Instruction 1 =>
Scale the rows below: write out again the part that opens with the line containing "Viewport: 864px width, 607px height." and runs through the end of the rows, requests included. Multiply each coordinate in the answers by 2.4 and round it to a whole number, rounding halves up, and leave the pictures out.

The funny thing about Sastre is that his performance totally collapsed as the sport got cleaner. It's like he won the Tour, decided he was not going to risk it anymore, had one more somewhat decent grand tour in the afterglow, then coasted to retirement.


----------



## den bakker (Nov 13, 2004)

trailrunner68 said:


> The funny thing about Sastre is that his performance totally collapsed as the sport got cleaner. It's like he won the Tour, decided he was not going to risk it anymore, had one more somewhat decent grand tour in the afterglow, then coasted to retirement.


3 GTs in one year with 2 top 10 finishes is coasting? damn I'd hate to be around when you put the hammer down. 
which of his 2 top 3 finishes after is win is not somewhat decent by the way?


----------



## 32and3cross (Feb 28, 2005)

trailrunner68 said:


> The funny thing about Sastre is that his performance totally collapsed as the sport got cleaner. It's like he won the Tour, decided he was not going to risk it anymore, had one more somewhat decent grand tour in the afterglow, then coasted to retirement.



I would hardly say that that year was really all that cleaner, take a look at who won the GTs that year (Menchov Conti and Valverde of those 3 two served suspensions) also that the year Pellizotti had his results in the Giro and the tour voided.

Hard to know what to think.

I always liked Sastre mainly because he was just sort of a no BS guy and great rider. I would like to think its possible he was clean, but who knows.


----------



## LostViking (Jul 18, 2008)

trailrunner68 said:


> The funny thing about Sastre is that his performance totally collapsed as the sport got cleaner. It's like he won the Tour, decided he was not going to risk it anymore, had one more somewhat decent grand tour in the afterglow, then coasted to retirement.


Perhaps he just got older and couldn't keep up? :idea:

Sometimes, a cigar is just a cigar.


----------



## Cross_Reference (Nov 27, 2012)

Carlos Sastre is a hero of mine just going by how he speaks - he comes across as a smart, on-the-ball guy who considers his choice of words. The Cervelo Test Team videos where they would interview him periodically alongside other team-mates were a fantastic insight into his mind...


----------



## trailrunner68 (Apr 23, 2011)

den bakker said:


> 3 GTs in one year with 2 top 10 finishes is coasting? damn I'd hate to be around when you put the hammer down.
> which of his 2 top 3 finishes after is win is not somewhat decent by the way?


He was 16th at the Tour in 2009. In 2010 he was 20th. In 2010 Geox was not invited to the Tour but Sastre only managed 30th at the Giro and 20th at the Vuelta. His performance plummeted. He was never a serious contender after the 2009 Giro. 

During this time Vaughters says that the peloton blood values show the sport was cleaning up and largely clean in the 2010. There are statements from several Garmin people this year saying that four years ago they did not think it was possible to win a grand tour clean. They are using that and Ryder's win as a sign of how much the sport has changed since 2008. The implication is that they do not think Sastre won clean.

Instruction 2 =>
Rewrite the part of the thread about Sastre that opens with the words containing "Carlos Sastre is" and closes with "into his mind...", putting "great" in place of "fantastic".

Material shown =>
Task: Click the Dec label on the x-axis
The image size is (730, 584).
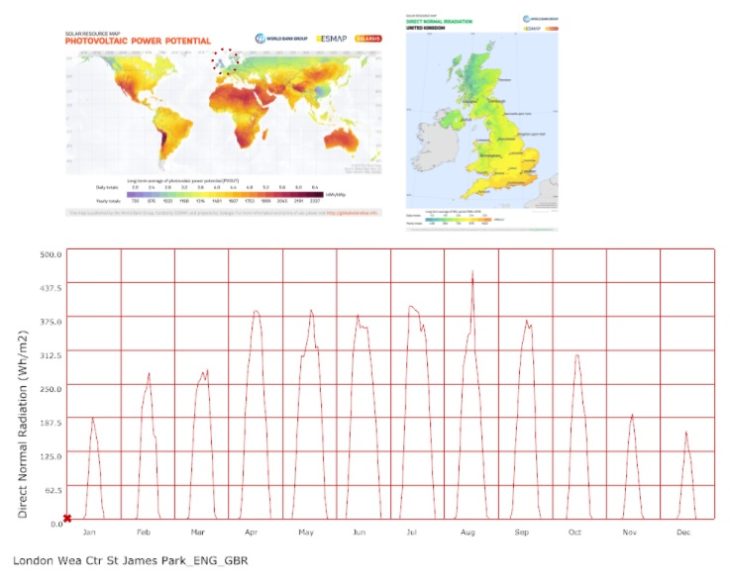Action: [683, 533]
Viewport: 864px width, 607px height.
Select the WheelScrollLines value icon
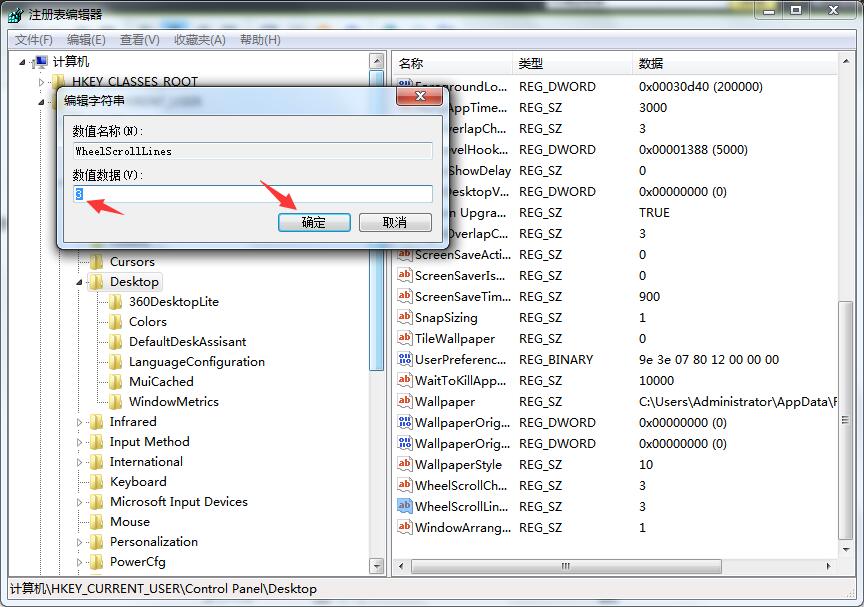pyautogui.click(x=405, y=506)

Full solution 1 =>
Viewport: 864px width, 607px height.
Select the WheelScrollLines value icon
pyautogui.click(x=972, y=1214)

Full solution 2 =>
Carlos Sastre is a hero of mine just going by how he speaks - he comes across as a smart, on-the-ball guy who considers his choice of words. The Cervelo Test Team videos where they would interview him periodically alongside other team-mates were a great insight into his mind...